To try to manually rework it, I would put down some flux, then brush over it with a hot iron with a tiny bit of solder on it. The ideal fix would be a new rev of the board with a proper footprint, a possibly cheaper stop-gap fix would be to double check the solder mask and make sure it matches the size of pads on the current board to be sure it's getting enough paste for those large pads and that the reflow profile is good. What you have there should be functional, some quick manual rework as described above should improve it.

 

It looks like you may have had contamination, either oils or corrosion, on the bare board before assembly. This would cause the blotchy areas where the solder didn't flow. Check the bare boards before you do anything to them to see if there's any obvious corrosion. The pads are excessively long, but I don't think that caused this issue. As MrSoftware says, the boards should be re-workable. I'd scrub those areas clean with a solvent and let it dry completely before dabbing flux on it and hitting it with a soldering iron.

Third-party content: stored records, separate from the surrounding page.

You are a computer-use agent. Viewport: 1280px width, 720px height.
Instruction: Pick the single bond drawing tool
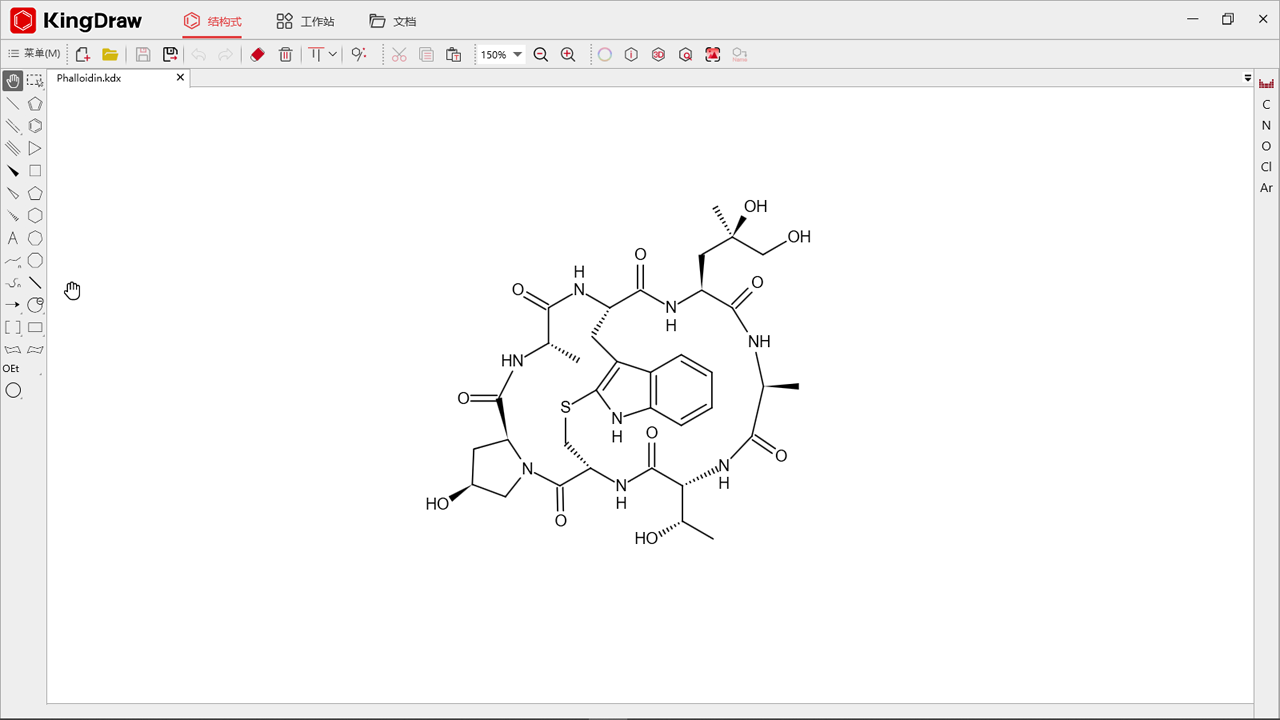[x=12, y=103]
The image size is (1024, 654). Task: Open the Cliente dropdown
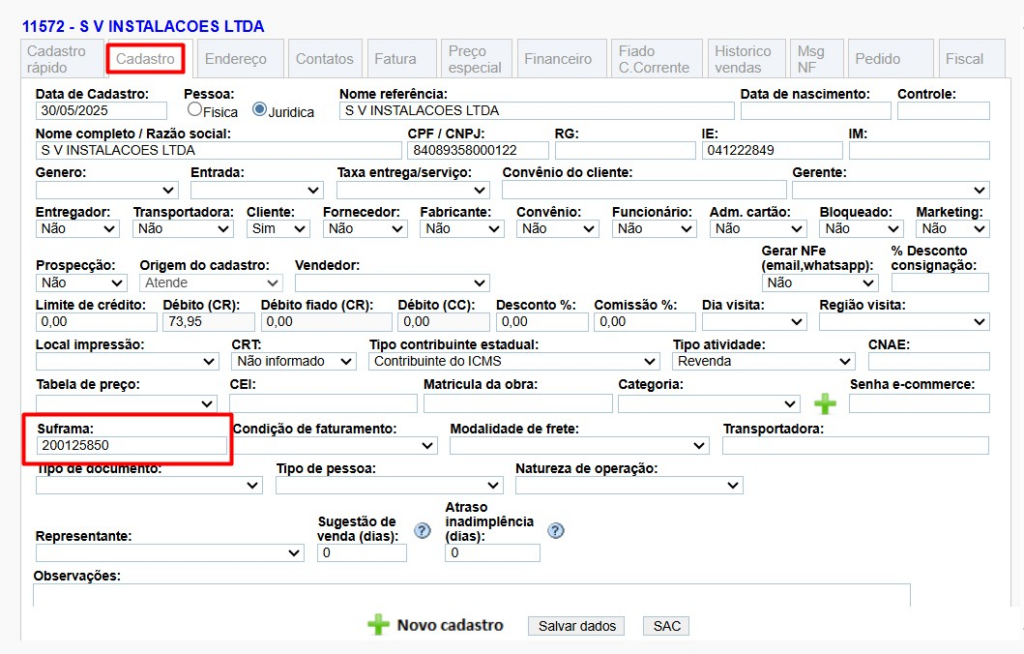[277, 228]
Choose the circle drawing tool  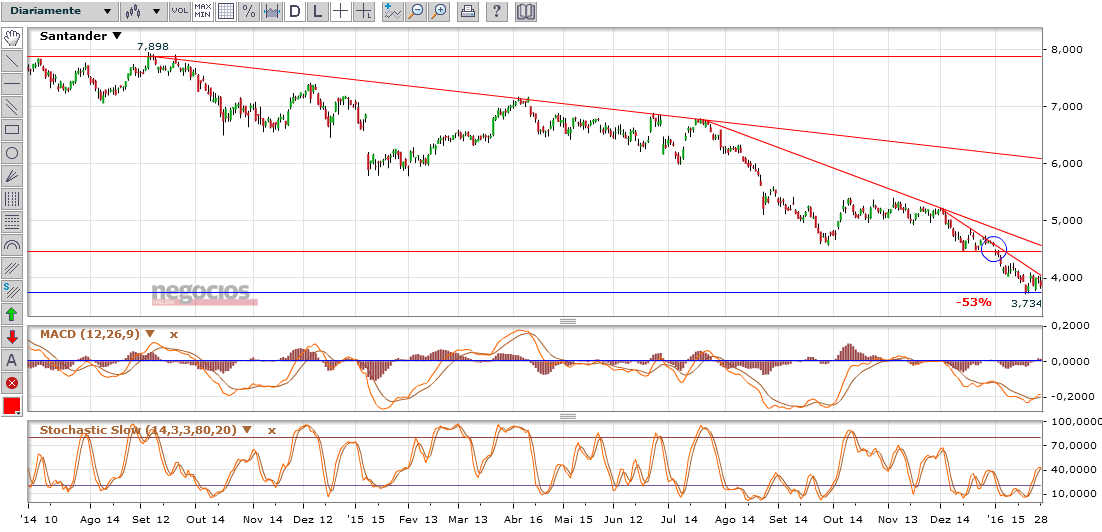click(x=12, y=153)
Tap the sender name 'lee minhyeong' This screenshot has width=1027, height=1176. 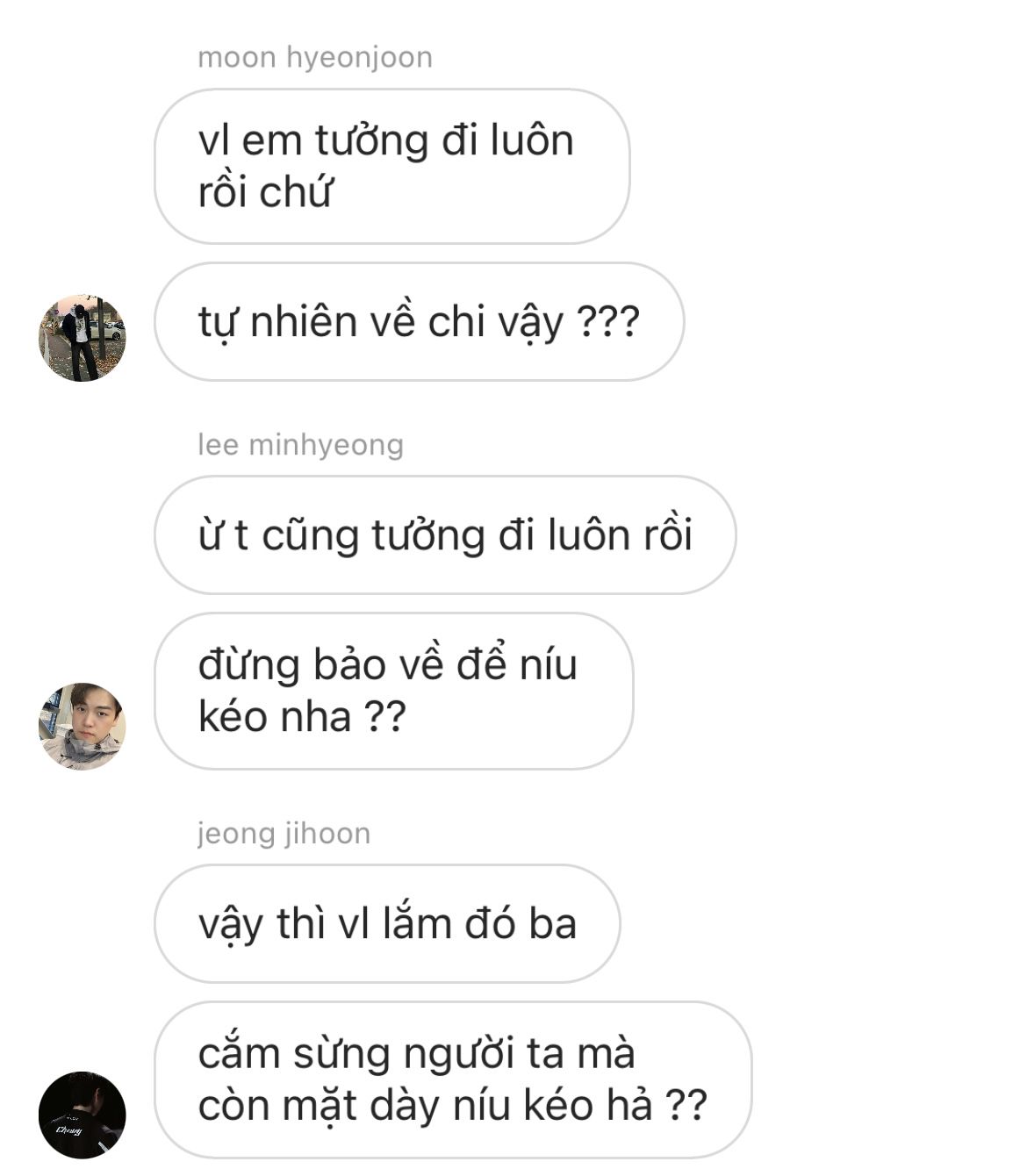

Is it possible that you used water soluble or acid flux on the boards?

 

It does look very much like poor solder wetting of the copper surface. If ti was a reflow solder process then probably there was not either enough solder or both enough solder and flux.
The repair is hand soldering with both enough solder and a more active solder flux.
My suggestion for a production change would be to use tin plated boards.

 

It does look very much like poor solder wetting of the copper surface. If ti was a reflow solder process then probably there was not either enough solder or both enough solder and flux.
The repair is hand soldering with both enough solder and a more active solder flux.
My suggestion for a production change would be to use tin plated boards.

Now that you mention it, those pads do kind of look like bare copper don't they? I don't think I've ever seen that before, even the cheap proto boards use HASL by default.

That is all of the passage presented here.